→ PROBLEM TO WORK ON
Using the text below on hardware forwarding engines, decide whether each statement agrees with it: (a) storing all past updates would use too much memory; (b) a hardware shadow is kept for each individual hardware forwarding engine; (c) the hardware shadow can be written back to a new engine only through a DMA sequence. Answer yes or no for each and quote the words of the text that decide it.

However, a new hardware forwarding engine (and possibly a new
coprocessor) is added into the system and start using the broadcast
log. In one embodiment, to insert the new hardware forwarding
engine and bring this new engine up to date with the other hardware
forwarding engines, the network element may need to replay a
sequence of updates to the new hardware forwarding engine that will
get new hardware forwarding engine to the same state as if it had
been there all along, and had seen the log updates 1-1,000,000. It
would be helpful to bring the new hardware forwarding engine up to
date without actually storing or playing back all prior 1,000,000
updates. Storing the past updates would use too much memory and
playing them all back is too slow so a better approach is
useful.
[0045] In one embodiment, the approach used is to record the writes
in the broadcast log into a hardware shadow for each "class" of
hardware forwarding engines. In this embodiment, the shadow
represents the summarized state that a hardware forwarding engine
would be in after applying all previous broadcast log entries. In
one embodiment, a "class" of hardware forwarding engine would be a
set of hardware forwarding engines that can all be managed by the
same sequence of operations in the broadcast log. These might be
different instances of the same hardware engine, wherein either
some or all tables within that hardware engine are identically
programmed.
[0046] For example and in one embodiment, if the broadcast log is a
sequence of hardware writes to the hardware forwarding engine
represented as (address, value) pairs then the associated "hardware
shadow" is simply a record of <address, value> pairs that
records the latest value for every address that has ever been
written. In this example, when a new instance of this "class" of
hardware forwarding engine comes online, the corresponding hardware
shadow is written back to that hardware forwarding engine either by
invoking a DMA sequence unrelated to the broadcast log, or by
putting those writes into the shared broadcast log and targeted to
that hardware forwarding engine. Once the initial synchronization
has complete that captures the writes to the hardware shadow
through broadcast log entry N, the corresponding co-processor can
be directed (using mechanisms described already in the description)

→ STORED ROWS
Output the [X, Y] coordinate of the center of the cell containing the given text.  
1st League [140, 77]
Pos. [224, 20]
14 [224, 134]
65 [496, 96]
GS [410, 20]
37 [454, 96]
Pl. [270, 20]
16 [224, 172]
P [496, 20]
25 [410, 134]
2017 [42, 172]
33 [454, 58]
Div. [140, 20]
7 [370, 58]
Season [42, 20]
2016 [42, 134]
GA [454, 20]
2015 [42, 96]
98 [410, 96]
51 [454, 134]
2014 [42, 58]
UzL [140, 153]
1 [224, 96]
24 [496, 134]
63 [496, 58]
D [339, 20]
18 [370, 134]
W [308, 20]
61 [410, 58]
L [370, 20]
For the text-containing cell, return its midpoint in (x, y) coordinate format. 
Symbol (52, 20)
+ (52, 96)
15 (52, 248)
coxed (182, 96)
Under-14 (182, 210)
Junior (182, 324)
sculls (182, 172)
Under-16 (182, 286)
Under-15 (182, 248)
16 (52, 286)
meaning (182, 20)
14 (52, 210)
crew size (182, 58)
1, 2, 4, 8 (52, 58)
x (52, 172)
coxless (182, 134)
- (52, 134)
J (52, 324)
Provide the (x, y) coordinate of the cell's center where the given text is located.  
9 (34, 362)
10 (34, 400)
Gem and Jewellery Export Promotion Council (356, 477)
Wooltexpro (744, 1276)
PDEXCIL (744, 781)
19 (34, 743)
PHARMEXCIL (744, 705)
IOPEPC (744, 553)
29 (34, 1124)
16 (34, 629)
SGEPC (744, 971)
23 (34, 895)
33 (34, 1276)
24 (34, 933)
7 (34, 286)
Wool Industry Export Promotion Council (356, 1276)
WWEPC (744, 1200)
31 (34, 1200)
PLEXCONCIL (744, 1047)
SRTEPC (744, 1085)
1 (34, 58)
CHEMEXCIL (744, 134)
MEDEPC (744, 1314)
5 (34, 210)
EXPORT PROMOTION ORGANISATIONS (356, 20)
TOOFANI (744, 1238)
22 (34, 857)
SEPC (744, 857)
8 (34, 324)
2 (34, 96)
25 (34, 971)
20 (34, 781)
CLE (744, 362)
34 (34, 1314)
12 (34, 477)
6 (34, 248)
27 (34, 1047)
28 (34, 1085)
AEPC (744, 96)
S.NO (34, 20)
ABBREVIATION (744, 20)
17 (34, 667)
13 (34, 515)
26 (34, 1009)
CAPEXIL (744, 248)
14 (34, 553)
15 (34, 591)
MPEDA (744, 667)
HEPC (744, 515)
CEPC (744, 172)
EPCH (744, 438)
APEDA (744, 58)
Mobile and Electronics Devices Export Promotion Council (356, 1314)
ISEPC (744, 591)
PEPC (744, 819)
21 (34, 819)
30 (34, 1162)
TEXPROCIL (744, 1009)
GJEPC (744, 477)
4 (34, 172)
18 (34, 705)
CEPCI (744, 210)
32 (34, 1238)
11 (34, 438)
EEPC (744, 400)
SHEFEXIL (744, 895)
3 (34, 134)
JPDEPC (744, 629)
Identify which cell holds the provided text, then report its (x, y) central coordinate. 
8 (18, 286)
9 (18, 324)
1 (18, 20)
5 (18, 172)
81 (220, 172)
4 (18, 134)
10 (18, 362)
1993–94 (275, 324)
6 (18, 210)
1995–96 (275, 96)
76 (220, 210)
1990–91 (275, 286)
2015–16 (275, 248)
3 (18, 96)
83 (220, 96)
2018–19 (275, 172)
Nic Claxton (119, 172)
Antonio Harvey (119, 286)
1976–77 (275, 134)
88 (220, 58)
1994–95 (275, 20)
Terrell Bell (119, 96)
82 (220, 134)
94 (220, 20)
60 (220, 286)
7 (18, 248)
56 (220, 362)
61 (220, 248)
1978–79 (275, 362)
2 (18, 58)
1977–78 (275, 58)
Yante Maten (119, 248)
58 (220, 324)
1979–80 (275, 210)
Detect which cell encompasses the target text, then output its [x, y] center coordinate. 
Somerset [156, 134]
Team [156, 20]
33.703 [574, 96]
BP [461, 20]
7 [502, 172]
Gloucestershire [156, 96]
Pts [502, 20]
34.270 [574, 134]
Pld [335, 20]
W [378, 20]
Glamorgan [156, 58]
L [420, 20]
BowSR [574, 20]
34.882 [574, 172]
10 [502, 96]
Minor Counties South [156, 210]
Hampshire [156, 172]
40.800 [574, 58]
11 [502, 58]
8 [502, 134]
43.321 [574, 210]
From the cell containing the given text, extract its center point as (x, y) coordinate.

→ PROBLEM SOLUTION
(a) Yes: "Storing the past updates would use too much memory"
(b) No: "record the writes in the broadcast log into a hardware shadow for each "class" of hardware forwarding engines"
(c) No: "either by invoking a DMA sequence unrelated to the broadcast log, or by putting those writes into the shared broadcast log and targeted to that hardware forwarding engine"